- **TASK STATEMENT**
As an exercise, copy out the entries exactly as written.

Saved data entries
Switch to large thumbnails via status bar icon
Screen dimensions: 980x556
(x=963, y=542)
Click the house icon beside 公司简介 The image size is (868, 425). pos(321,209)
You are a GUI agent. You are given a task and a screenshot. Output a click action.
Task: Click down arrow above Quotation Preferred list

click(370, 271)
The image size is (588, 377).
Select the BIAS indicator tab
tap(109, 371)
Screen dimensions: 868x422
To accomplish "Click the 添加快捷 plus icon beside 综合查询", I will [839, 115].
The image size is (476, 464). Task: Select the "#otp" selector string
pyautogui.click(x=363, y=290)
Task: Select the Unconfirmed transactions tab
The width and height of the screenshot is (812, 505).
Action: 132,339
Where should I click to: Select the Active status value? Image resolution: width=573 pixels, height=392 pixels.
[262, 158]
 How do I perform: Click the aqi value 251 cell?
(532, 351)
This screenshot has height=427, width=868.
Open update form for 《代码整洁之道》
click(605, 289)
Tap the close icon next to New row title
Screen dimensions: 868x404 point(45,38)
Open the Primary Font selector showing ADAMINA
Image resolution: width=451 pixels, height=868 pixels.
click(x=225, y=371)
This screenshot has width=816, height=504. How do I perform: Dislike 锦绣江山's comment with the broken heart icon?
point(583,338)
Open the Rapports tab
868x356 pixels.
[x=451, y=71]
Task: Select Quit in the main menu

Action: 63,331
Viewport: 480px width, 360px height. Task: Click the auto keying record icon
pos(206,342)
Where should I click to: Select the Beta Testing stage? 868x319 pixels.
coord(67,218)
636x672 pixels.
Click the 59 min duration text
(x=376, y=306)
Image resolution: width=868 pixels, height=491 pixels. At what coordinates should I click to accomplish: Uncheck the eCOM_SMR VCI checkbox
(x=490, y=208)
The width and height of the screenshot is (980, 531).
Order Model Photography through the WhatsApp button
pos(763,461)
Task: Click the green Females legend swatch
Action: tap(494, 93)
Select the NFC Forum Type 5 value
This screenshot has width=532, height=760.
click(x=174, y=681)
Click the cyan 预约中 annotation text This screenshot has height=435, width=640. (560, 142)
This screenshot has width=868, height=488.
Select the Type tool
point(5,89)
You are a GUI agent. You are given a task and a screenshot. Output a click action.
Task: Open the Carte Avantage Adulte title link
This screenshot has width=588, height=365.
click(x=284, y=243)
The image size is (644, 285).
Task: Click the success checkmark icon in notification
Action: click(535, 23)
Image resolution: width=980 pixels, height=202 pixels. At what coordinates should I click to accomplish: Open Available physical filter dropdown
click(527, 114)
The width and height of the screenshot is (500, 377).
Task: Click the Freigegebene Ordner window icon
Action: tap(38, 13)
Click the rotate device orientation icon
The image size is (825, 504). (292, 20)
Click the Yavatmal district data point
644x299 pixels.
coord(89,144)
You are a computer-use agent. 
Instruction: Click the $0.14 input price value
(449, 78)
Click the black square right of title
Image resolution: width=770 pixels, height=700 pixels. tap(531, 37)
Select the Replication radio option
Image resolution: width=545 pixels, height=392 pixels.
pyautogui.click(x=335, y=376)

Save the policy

- **RESPONSE**
Switch to large thumbnails via status bar icon
Screen dimensions: 980x556
(x=963, y=542)
Click the house icon beside 公司简介 The image size is (868, 425). pos(321,209)
You are a GUI agent. You are given a task and a screenshot. Output a click action.
Task: Click down arrow above Quotation Preferred list

click(370, 271)
The image size is (588, 377).
Select the BIAS indicator tab
tap(109, 371)
Screen dimensions: 868x422
To accomplish "Click the 添加快捷 plus icon beside 综合查询", I will [839, 115].
The image size is (476, 464). Task: Select the "#otp" selector string
pyautogui.click(x=363, y=290)
Task: Select the Unconfirmed transactions tab
The width and height of the screenshot is (812, 505).
Action: 132,339
Where should I click to: Select the Active status value? Image resolution: width=573 pixels, height=392 pixels.
[262, 158]
 How do I perform: Click the aqi value 251 cell?
(532, 351)
This screenshot has height=427, width=868.
Open update form for 《代码整洁之道》
click(605, 289)
Tap the close icon next to New row title
Screen dimensions: 868x404 point(45,38)
Open the Primary Font selector showing ADAMINA
Image resolution: width=451 pixels, height=868 pixels.
click(x=225, y=371)
This screenshot has width=816, height=504. How do I perform: Dislike 锦绣江山's comment with the broken heart icon?
point(583,338)
Open the Rapports tab
868x356 pixels.
[x=451, y=71]
Task: Select Quit in the main menu

Action: 63,331
Viewport: 480px width, 360px height. Task: Click the auto keying record icon
pos(206,342)
Where should I click to: Select the Beta Testing stage? 868x319 pixels.
coord(67,218)
636x672 pixels.
Click the 59 min duration text
(x=376, y=306)
Image resolution: width=868 pixels, height=491 pixels. At what coordinates should I click to accomplish: Uncheck the eCOM_SMR VCI checkbox
(x=490, y=208)
The width and height of the screenshot is (980, 531).
Order Model Photography through the WhatsApp button
pos(763,461)
Task: Click the green Females legend swatch
Action: tap(494, 93)
Select the NFC Forum Type 5 value
This screenshot has width=532, height=760.
click(x=174, y=681)
Click the cyan 预约中 annotation text This screenshot has height=435, width=640. (560, 142)
This screenshot has width=868, height=488.
Select the Type tool
point(5,89)
You are a GUI agent. You are given a task and a screenshot. Output a click action.
Task: Open the Carte Avantage Adulte title link
This screenshot has width=588, height=365.
click(x=284, y=243)
The image size is (644, 285).
Task: Click the success checkmark icon in notification
Action: click(535, 23)
Image resolution: width=980 pixels, height=202 pixels. At what coordinates should I click to accomplish: Open Available physical filter dropdown
click(527, 114)
The width and height of the screenshot is (500, 377).
Task: Click the Freigegebene Ordner window icon
Action: tap(38, 13)
Click the rotate device orientation icon
The image size is (825, 504). (292, 20)
Click the Yavatmal district data point
644x299 pixels.
coord(89,144)
You are a computer-use agent. 
Instruction: Click the $0.14 input price value
(449, 78)
Click the black square right of title
Image resolution: width=770 pixels, height=700 pixels. tap(531, 37)
Select the Replication radio option
Image resolution: width=545 pixels, height=392 pixels.
pyautogui.click(x=335, y=376)

Save the policy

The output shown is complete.